[Start of section]
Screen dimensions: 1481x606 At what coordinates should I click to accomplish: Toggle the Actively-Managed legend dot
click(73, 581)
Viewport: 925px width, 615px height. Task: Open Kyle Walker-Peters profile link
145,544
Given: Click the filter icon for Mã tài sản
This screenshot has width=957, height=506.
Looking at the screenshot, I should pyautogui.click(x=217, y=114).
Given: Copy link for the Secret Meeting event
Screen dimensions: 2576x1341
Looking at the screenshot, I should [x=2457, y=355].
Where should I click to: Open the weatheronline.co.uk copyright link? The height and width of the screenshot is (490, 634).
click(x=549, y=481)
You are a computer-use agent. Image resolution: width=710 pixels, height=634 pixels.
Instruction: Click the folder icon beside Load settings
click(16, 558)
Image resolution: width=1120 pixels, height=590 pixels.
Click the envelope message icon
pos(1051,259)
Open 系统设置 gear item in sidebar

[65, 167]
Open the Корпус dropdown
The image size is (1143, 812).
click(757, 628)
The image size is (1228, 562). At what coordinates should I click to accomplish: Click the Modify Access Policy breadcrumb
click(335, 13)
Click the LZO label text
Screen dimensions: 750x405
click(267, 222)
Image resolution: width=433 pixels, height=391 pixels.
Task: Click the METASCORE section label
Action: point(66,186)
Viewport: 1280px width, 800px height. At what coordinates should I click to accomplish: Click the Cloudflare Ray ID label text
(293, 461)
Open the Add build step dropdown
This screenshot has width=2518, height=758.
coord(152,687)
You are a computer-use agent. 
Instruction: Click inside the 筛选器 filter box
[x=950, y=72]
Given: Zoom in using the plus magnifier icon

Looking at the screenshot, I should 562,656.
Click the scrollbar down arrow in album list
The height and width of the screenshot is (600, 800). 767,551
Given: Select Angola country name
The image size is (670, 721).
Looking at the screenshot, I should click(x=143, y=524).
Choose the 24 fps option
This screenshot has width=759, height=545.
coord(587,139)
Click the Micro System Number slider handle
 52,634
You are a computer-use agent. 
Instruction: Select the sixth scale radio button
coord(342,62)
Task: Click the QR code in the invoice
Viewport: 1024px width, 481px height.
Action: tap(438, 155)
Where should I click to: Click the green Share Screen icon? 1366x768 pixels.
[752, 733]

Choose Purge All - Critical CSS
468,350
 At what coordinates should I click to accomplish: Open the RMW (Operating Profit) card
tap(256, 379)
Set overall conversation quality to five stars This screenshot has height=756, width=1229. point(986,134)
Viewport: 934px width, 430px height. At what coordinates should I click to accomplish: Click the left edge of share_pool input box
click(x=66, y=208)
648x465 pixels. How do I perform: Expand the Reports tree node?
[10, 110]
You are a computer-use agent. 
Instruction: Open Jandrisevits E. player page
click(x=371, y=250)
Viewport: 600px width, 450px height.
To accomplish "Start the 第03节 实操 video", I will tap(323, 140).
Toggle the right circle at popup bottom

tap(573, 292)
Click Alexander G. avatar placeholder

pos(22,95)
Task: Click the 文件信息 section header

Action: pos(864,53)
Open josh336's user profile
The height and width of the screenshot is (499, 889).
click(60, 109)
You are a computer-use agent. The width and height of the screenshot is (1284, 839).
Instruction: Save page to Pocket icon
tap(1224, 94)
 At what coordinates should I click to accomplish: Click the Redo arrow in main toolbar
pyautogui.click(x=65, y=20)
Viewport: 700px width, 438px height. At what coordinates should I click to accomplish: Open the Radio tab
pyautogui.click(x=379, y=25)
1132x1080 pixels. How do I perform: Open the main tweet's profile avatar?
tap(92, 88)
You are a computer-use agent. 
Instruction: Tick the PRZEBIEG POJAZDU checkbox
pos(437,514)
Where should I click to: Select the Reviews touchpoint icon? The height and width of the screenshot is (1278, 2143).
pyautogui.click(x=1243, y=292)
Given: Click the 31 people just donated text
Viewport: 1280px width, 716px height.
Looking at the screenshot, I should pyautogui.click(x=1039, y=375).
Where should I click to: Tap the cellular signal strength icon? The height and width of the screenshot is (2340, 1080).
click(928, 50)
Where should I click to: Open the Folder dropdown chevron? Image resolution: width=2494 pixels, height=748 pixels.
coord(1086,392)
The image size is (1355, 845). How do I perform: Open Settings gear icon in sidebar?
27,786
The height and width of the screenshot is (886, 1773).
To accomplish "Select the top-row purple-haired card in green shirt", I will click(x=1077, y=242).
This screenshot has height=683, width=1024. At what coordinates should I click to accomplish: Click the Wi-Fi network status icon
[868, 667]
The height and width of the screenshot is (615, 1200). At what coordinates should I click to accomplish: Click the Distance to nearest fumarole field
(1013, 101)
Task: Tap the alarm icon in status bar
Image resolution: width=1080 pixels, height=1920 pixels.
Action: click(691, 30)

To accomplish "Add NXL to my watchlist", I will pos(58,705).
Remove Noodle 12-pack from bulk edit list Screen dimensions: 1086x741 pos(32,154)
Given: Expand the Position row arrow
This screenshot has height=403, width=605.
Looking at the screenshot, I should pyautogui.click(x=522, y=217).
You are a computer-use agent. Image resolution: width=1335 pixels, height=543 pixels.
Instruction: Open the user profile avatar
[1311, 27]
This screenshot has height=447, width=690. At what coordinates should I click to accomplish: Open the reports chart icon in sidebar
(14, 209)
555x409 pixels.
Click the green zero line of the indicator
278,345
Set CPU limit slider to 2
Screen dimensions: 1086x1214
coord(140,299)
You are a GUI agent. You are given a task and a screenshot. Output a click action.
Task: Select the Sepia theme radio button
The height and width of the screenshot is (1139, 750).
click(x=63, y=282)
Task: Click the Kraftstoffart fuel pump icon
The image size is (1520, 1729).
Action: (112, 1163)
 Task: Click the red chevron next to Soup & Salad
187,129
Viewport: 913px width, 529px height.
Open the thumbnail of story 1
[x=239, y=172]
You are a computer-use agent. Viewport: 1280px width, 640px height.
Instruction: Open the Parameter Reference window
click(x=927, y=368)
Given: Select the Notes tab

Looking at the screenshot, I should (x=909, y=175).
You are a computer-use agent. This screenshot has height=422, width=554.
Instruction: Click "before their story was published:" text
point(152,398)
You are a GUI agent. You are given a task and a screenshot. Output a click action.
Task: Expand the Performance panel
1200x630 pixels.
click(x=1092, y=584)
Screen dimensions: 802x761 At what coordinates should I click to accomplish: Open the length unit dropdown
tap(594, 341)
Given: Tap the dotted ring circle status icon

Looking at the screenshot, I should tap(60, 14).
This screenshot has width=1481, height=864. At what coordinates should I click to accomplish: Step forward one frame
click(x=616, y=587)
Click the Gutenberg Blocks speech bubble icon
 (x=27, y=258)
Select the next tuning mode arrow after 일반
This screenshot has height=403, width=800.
[End of section]
▶ _INSTRUCTIONS FOR THE TASK_
Write the records out again, character for character.

▶ _OUTPUT OF THE EXERCISE_
Screen dimensions: 1481x606 At what coordinates should I click to accomplish: Toggle the Actively-Managed legend dot
click(73, 581)
Viewport: 925px width, 615px height. Task: Open Kyle Walker-Peters profile link
145,544
Given: Click the filter icon for Mã tài sản
This screenshot has width=957, height=506.
Looking at the screenshot, I should pyautogui.click(x=217, y=114).
Given: Copy link for the Secret Meeting event
Screen dimensions: 2576x1341
Looking at the screenshot, I should [x=2457, y=355].
Where should I click to: Open the weatheronline.co.uk copyright link? The height and width of the screenshot is (490, 634).
click(x=549, y=481)
You are a computer-use agent. Image resolution: width=710 pixels, height=634 pixels.
Instruction: Click the folder icon beside Load settings
click(16, 558)
Image resolution: width=1120 pixels, height=590 pixels.
Click the envelope message icon
pos(1051,259)
Open 系统设置 gear item in sidebar

[65, 167]
Open the Корпус dropdown
The image size is (1143, 812).
click(757, 628)
The image size is (1228, 562). At what coordinates should I click to accomplish: Click the Modify Access Policy breadcrumb
click(335, 13)
Click the LZO label text
Screen dimensions: 750x405
click(267, 222)
Image resolution: width=433 pixels, height=391 pixels.
Task: Click the METASCORE section label
Action: point(66,186)
Viewport: 1280px width, 800px height. At what coordinates should I click to accomplish: Click the Cloudflare Ray ID label text
(293, 461)
Open the Add build step dropdown
This screenshot has width=2518, height=758.
coord(152,687)
You are a computer-use agent. 
Instruction: Click inside the 筛选器 filter box
[x=950, y=72]
Given: Zoom in using the plus magnifier icon

Looking at the screenshot, I should 562,656.
Click the scrollbar down arrow in album list
The height and width of the screenshot is (600, 800). 767,551
Given: Select Angola country name
The image size is (670, 721).
Looking at the screenshot, I should click(x=143, y=524).
Choose the 24 fps option
This screenshot has width=759, height=545.
coord(587,139)
Click the Micro System Number slider handle
 52,634
You are a computer-use agent. 
Instruction: Select the sixth scale radio button
coord(342,62)
Task: Click the QR code in the invoice
Viewport: 1024px width, 481px height.
Action: tap(438, 155)
Where should I click to: Click the green Share Screen icon? 1366x768 pixels.
[752, 733]

Choose Purge All - Critical CSS
468,350
 At what coordinates should I click to accomplish: Open the RMW (Operating Profit) card
tap(256, 379)
Set overall conversation quality to five stars This screenshot has height=756, width=1229. point(986,134)
Viewport: 934px width, 430px height. At what coordinates should I click to accomplish: Click the left edge of share_pool input box
click(x=66, y=208)
648x465 pixels. How do I perform: Expand the Reports tree node?
[10, 110]
You are a computer-use agent. 
Instruction: Open Jandrisevits E. player page
click(x=371, y=250)
Viewport: 600px width, 450px height.
To accomplish "Start the 第03节 实操 video", I will tap(323, 140).
Toggle the right circle at popup bottom

tap(573, 292)
Click Alexander G. avatar placeholder

pos(22,95)
Task: Click the 文件信息 section header

Action: pos(864,53)
Open josh336's user profile
The height and width of the screenshot is (499, 889).
click(60, 109)
You are a computer-use agent. The width and height of the screenshot is (1284, 839).
Instruction: Save page to Pocket icon
tap(1224, 94)
 At what coordinates should I click to accomplish: Click the Redo arrow in main toolbar
pyautogui.click(x=65, y=20)
Viewport: 700px width, 438px height. At what coordinates should I click to accomplish: Open the Radio tab
pyautogui.click(x=379, y=25)
1132x1080 pixels. How do I perform: Open the main tweet's profile avatar?
tap(92, 88)
You are a computer-use agent. 
Instruction: Tick the PRZEBIEG POJAZDU checkbox
pos(437,514)
Where should I click to: Select the Reviews touchpoint icon? The height and width of the screenshot is (1278, 2143).
pyautogui.click(x=1243, y=292)
Given: Click the 31 people just donated text
Viewport: 1280px width, 716px height.
Looking at the screenshot, I should pyautogui.click(x=1039, y=375).
Where should I click to: Tap the cellular signal strength icon? The height and width of the screenshot is (2340, 1080).
click(928, 50)
Where should I click to: Open the Folder dropdown chevron? Image resolution: width=2494 pixels, height=748 pixels.
coord(1086,392)
The image size is (1355, 845). How do I perform: Open Settings gear icon in sidebar?
27,786
The height and width of the screenshot is (886, 1773).
To accomplish "Select the top-row purple-haired card in green shirt", I will click(x=1077, y=242).
This screenshot has height=683, width=1024. At what coordinates should I click to accomplish: Click the Wi-Fi network status icon
[868, 667]
The height and width of the screenshot is (615, 1200). At what coordinates should I click to accomplish: Click the Distance to nearest fumarole field
(1013, 101)
Task: Tap the alarm icon in status bar
Image resolution: width=1080 pixels, height=1920 pixels.
Action: click(691, 30)

To accomplish "Add NXL to my watchlist", I will pos(58,705).
Remove Noodle 12-pack from bulk edit list Screen dimensions: 1086x741 pos(32,154)
Given: Expand the Position row arrow
This screenshot has height=403, width=605.
Looking at the screenshot, I should pyautogui.click(x=522, y=217).
You are a computer-use agent. Image resolution: width=1335 pixels, height=543 pixels.
Instruction: Open the user profile avatar
[1311, 27]
This screenshot has height=447, width=690. At what coordinates should I click to accomplish: Open the reports chart icon in sidebar
(14, 209)
555x409 pixels.
Click the green zero line of the indicator
278,345
Set CPU limit slider to 2
Screen dimensions: 1086x1214
coord(140,299)
You are a GUI agent. You are given a task and a screenshot. Output a click action.
Task: Select the Sepia theme radio button
The height and width of the screenshot is (1139, 750).
click(x=63, y=282)
Task: Click the Kraftstoffart fuel pump icon
The image size is (1520, 1729).
Action: (112, 1163)
 Task: Click the red chevron next to Soup & Salad
187,129
Viewport: 913px width, 529px height.
Open the thumbnail of story 1
[x=239, y=172]
You are a computer-use agent. Viewport: 1280px width, 640px height.
Instruction: Open the Parameter Reference window
click(x=927, y=368)
Given: Select the Notes tab

Looking at the screenshot, I should (x=909, y=175).
You are a computer-use agent. This screenshot has height=422, width=554.
Instruction: Click "before their story was published:" text
point(152,398)
You are a GUI agent. You are given a task and a screenshot. Output a click action.
Task: Expand the Performance panel
1200x630 pixels.
click(x=1092, y=584)
Screen dimensions: 802x761 At what coordinates should I click to accomplish: Open the length unit dropdown
tap(594, 341)
Given: Tap the dotted ring circle status icon

Looking at the screenshot, I should tap(60, 14).
This screenshot has width=1481, height=864. At what coordinates should I click to accomplish: Step forward one frame
click(x=616, y=587)
Click the Gutenberg Blocks speech bubble icon
 (x=27, y=258)
Select the next tuning mode arrow after 일반
This screenshot has height=403, width=800.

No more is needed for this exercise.